What the task asks: Retype only the lines below from the one with "Go To Home Page (195, 530)" to the one with "Schreibtische (84, 888)", inclusive, skipping every image.

[Opening Records for processing section]

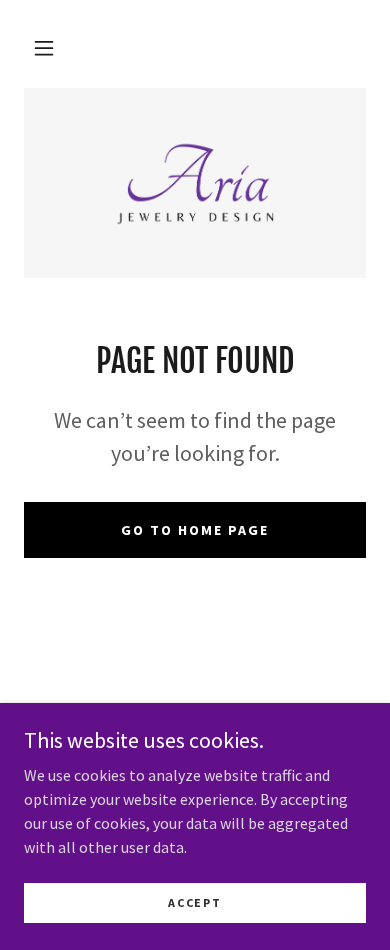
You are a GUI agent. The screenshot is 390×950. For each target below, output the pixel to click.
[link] (194, 183)
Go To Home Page (195, 530)
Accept (194, 902)
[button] (44, 48)
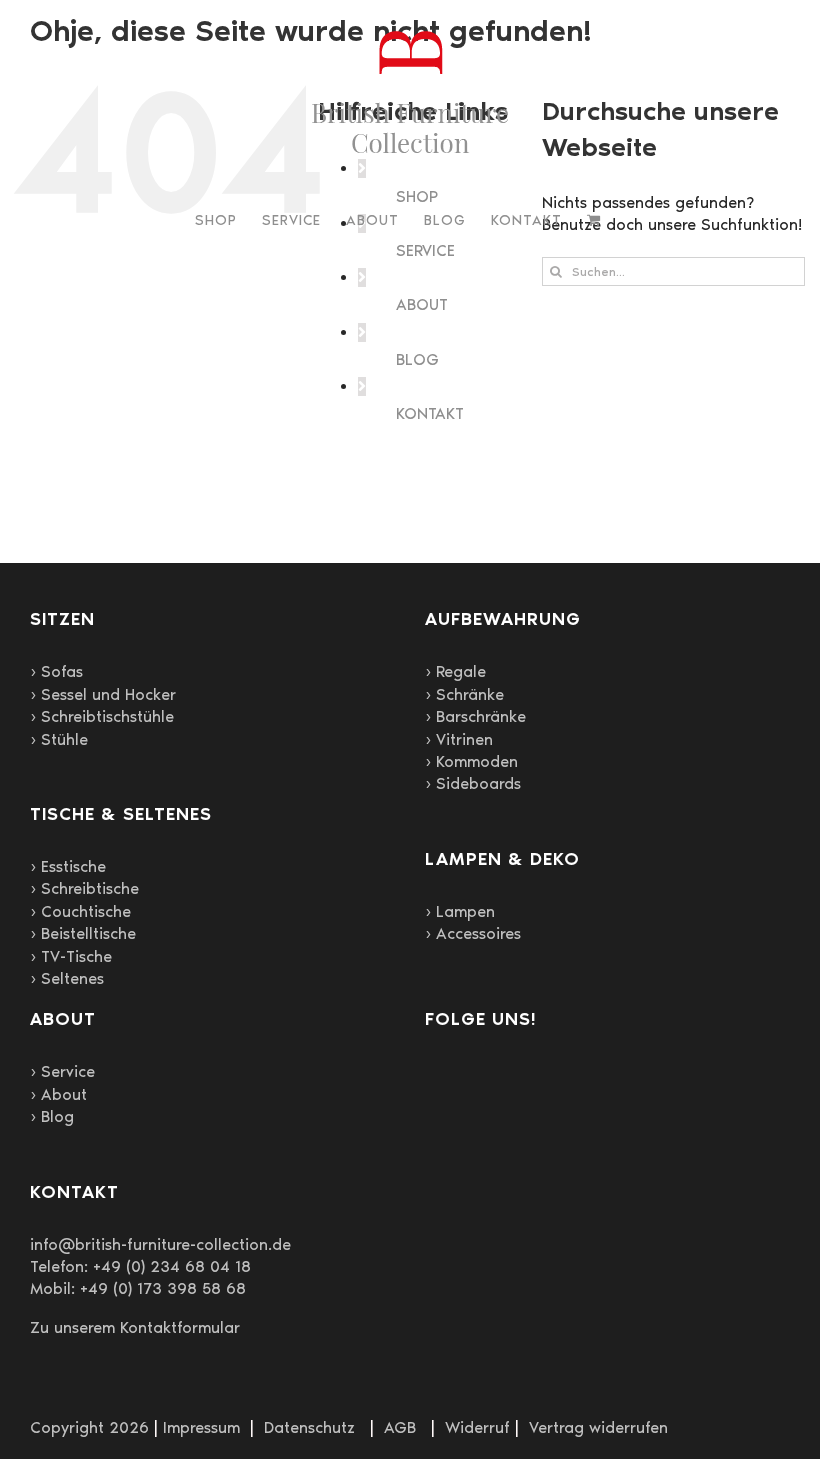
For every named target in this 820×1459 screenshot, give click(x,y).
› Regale (455, 671)
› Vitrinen (459, 739)
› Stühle (59, 739)
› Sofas (56, 671)
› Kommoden (471, 761)
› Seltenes (67, 978)
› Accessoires (473, 933)
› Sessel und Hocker (103, 694)
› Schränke (464, 694)
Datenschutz (309, 1427)
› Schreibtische (84, 888)
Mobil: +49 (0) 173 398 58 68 (138, 1288)
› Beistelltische (83, 933)
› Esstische (68, 866)
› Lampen (460, 911)
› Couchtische (80, 911)
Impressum (201, 1427)
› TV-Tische (71, 956)
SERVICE (425, 250)
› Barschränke (475, 716)
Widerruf (477, 1427)
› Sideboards (473, 783)
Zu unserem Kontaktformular (135, 1327)
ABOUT (422, 304)
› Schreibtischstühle (102, 716)
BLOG (417, 359)
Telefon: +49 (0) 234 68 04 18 (140, 1266)
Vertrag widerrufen (598, 1427)
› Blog (52, 1116)
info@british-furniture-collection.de (160, 1244)
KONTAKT (430, 413)
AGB (400, 1427)
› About (58, 1094)
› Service (62, 1071)
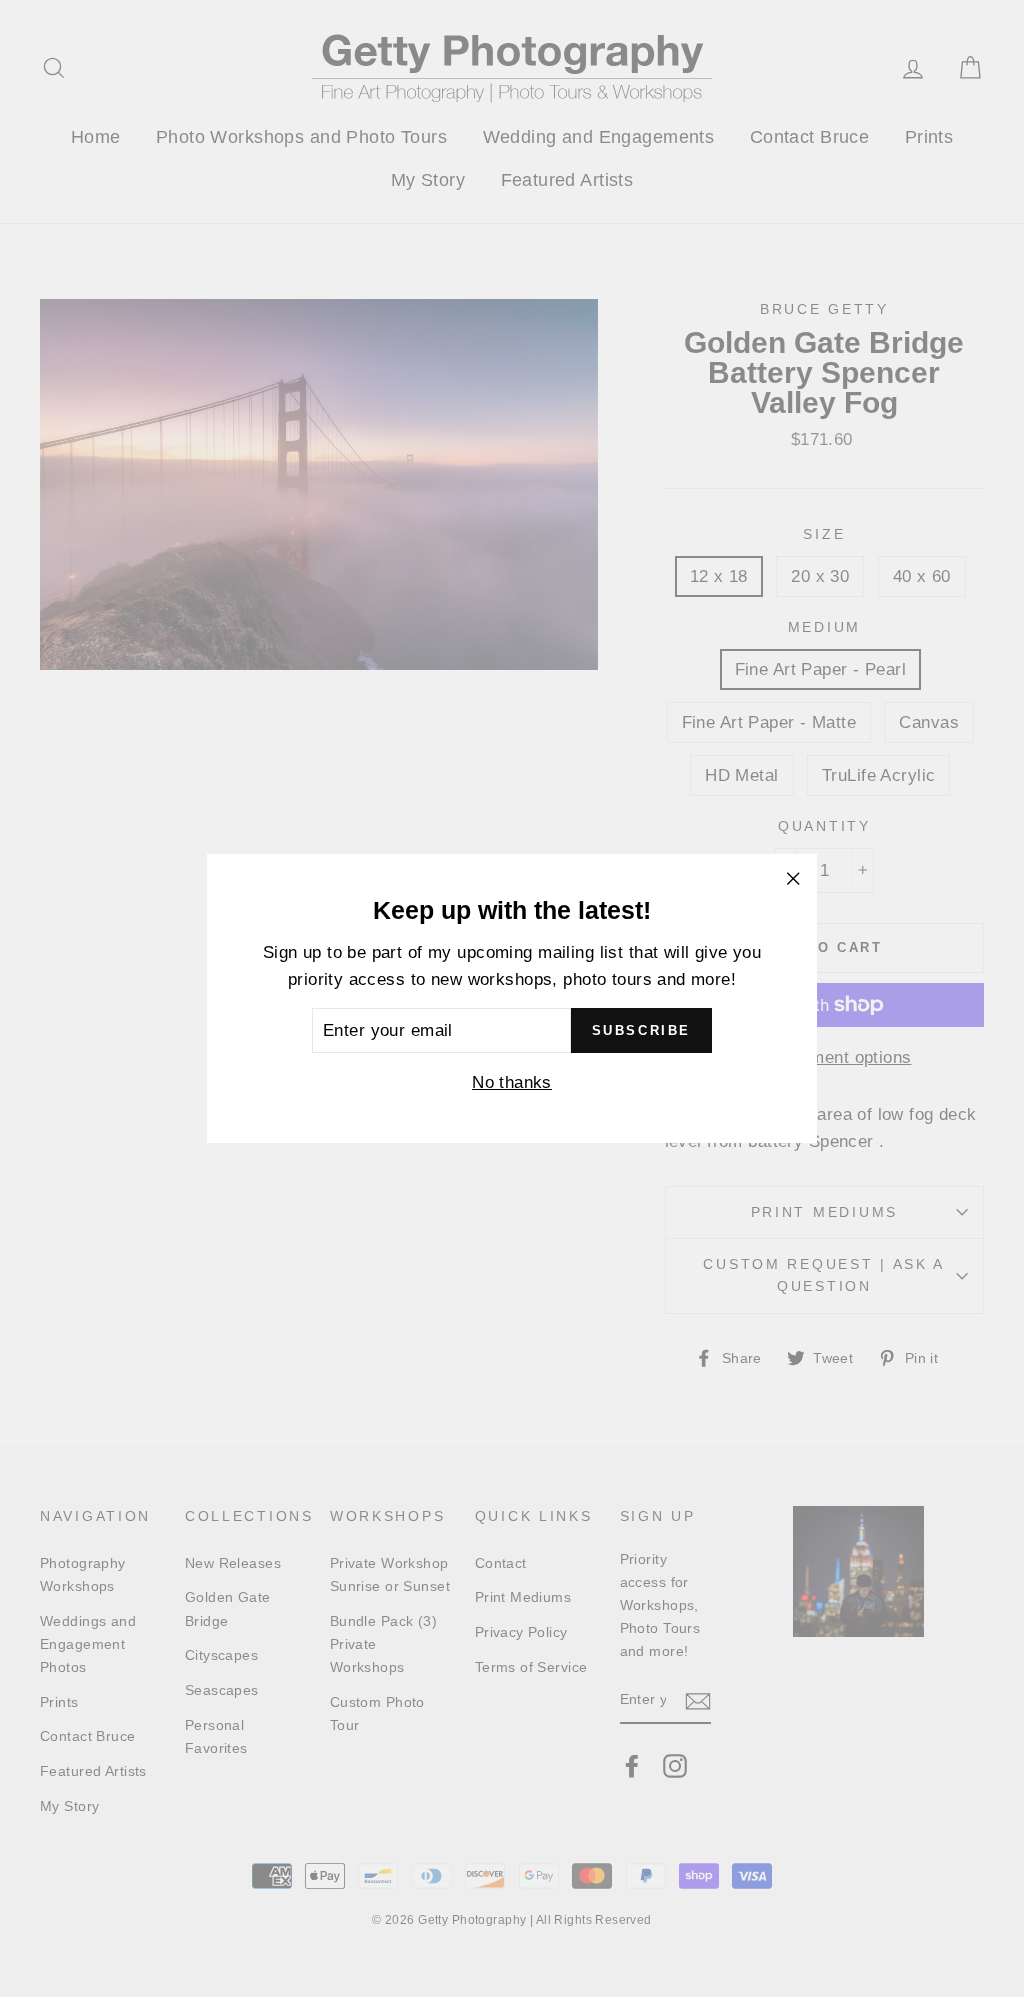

[Closing Records for processing section]

Solved problem:
Go To Home Page (195, 530)
Accept (194, 902)
[button] (44, 48)
For every named target in this 820×1459 screenshot, give click(x,y).
› Regale (455, 671)
› Vitrinen (459, 739)
› Stühle (59, 739)
› Sofas (56, 671)
› Kommoden (471, 761)
› Seltenes (67, 978)
› Accessoires (473, 933)
› Sessel und Hocker (103, 694)
› Schränke (464, 694)
Datenschutz (309, 1427)
› Schreibtische (84, 888)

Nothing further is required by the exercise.